A $22.6 billion International Monetary Fund and World Bank financial package was approved on July 13 to support reforms and stabilize the Russian market by swapping out an enormous volume of the quickly maturing GKO short-term bills into long-term Eurobonds. This had started to be implemented with some success by July 24, yet the Russian government decided to keep the exchange rate of the ruble within a narrow band, although many economists, including Andrei Illarionov and George Soros, urged the government to abandon its support of the ruble. On May 12, 1998 Coal miners went on strike over unpaid wages, blocking the Trans-Siberian Railway. By August 1, 1998 there were approximately $12.5 billion in unpaid wages owed to Russian workers. On August 14 the exchange rate of the Russian ruble to the US dollar was still 6.29. Despite the bailout, July monthly interest payments on Russia’s debt rose to a figure 40 percent greater than its monthly tax collections. Additionally, on July 15 the State Duma dominated by left-wing parties refused to adopt most of government anti-crisis plan so that the government was forced to rely on presidential decrees. On July 29 Yeltsin interrupted his vacation in Valdai Lake region and flew to Moscow, prompting fears of a Cabinet reshuffle, but he only replaced Federal Security Service Chief Nikolai Kovalyov with Vladimir Putin.
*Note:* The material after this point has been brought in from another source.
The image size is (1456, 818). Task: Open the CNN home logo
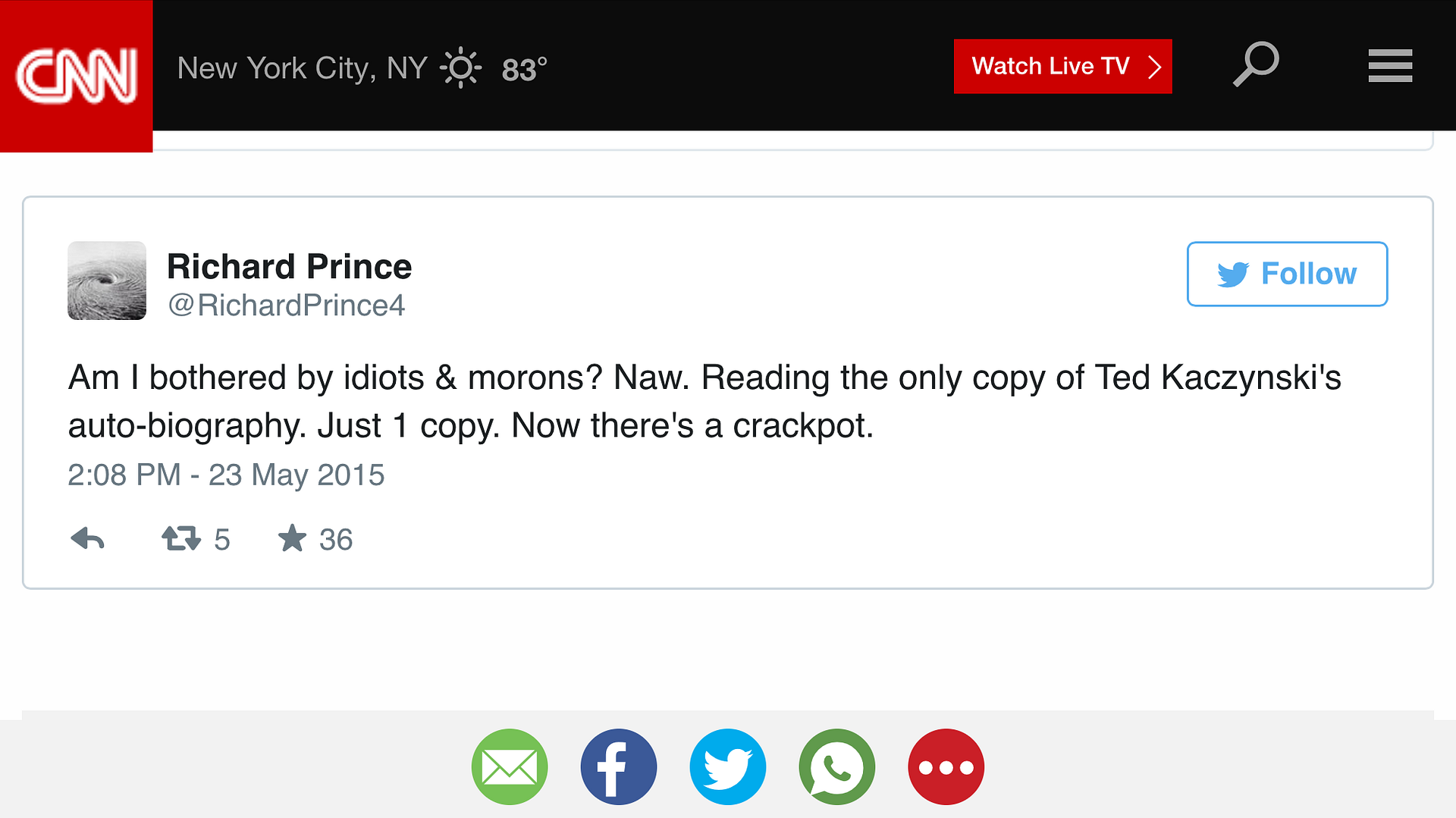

At the time, Russia employed a 'floating peg' policy toward the ruble, meaning that the Central Bank at any given time committed that the ruble-to-dollar (or RUR/USD) exchange rate would stay within a particular range. If the ruble threatened to devalue outside of that range (or 'band'), the Central Bank would intervene by spending foreign reserves to buy rubles. For instance, during approximately the one year prior to the Crisis, the Central Bank committed to maintain a band of 5.3 to 7.1 RUR/USD meaning that it would buy rubles if the market exchange rate threatened to exceed 7.1 rubles per dollar.
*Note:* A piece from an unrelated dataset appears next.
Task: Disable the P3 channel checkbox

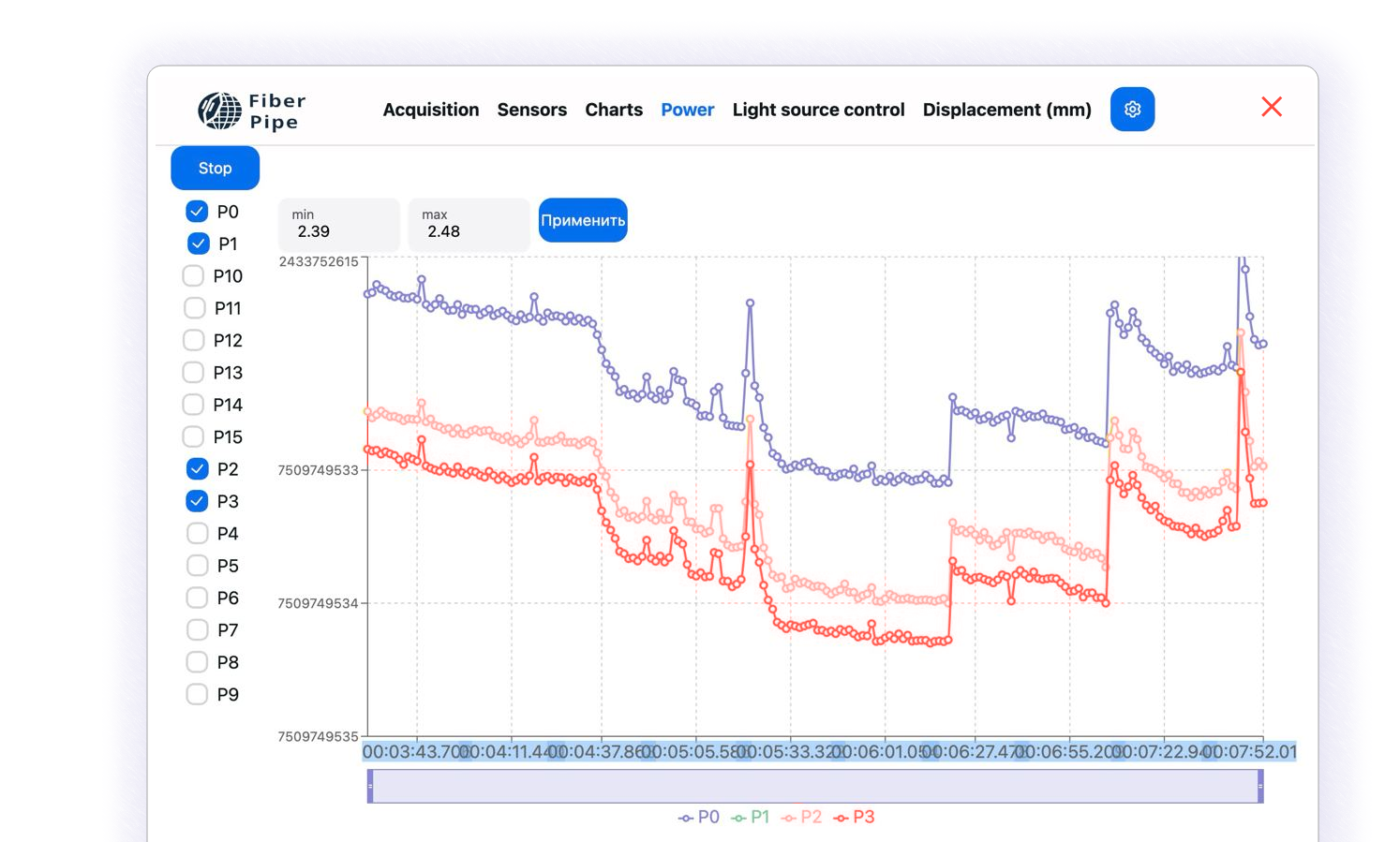Action: click(197, 501)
The manifest inability of the Russian government to implement a coherent set of economic reforms led to a severe erosion in investor confidence and a chain-reaction that can be likened to a run on the Central Bank. Investors fled the market by selling rubles and Russian assets (such as securities), which also put downward pressure on the ruble. This forced the Central Bank to spend its foreign reserves to defend the ruble, which in turn further eroded investor confidence and undermined the ruble. It is estimated that between October 1, 1997 and August 17, 1998, the Central Bank expended approximately $27 billion of its U.S. dollar reserves to maintain the floating peg.

It was later revealed that about $5 billion of the international loans provided by the World Bank and International Monetary Fund were stolen upon the funds' arrival in Russia on the eve of the meltdown.

On August 13, 1998, the Russian stock, bond, and currency markets collapsed as a result of investor fears that the government would devalue the ruble, default on domestic debt, or both. Annual yields on ruble denominated bonds were more than 200 percent. The stock market had to be closed for 35 minutes as prices plummeted. When the market closed, it was down 65 percent with a small number of shares actually traded. From January to August the stock market had lost more than 75 percent of its value, 39 percent in the month of May alone.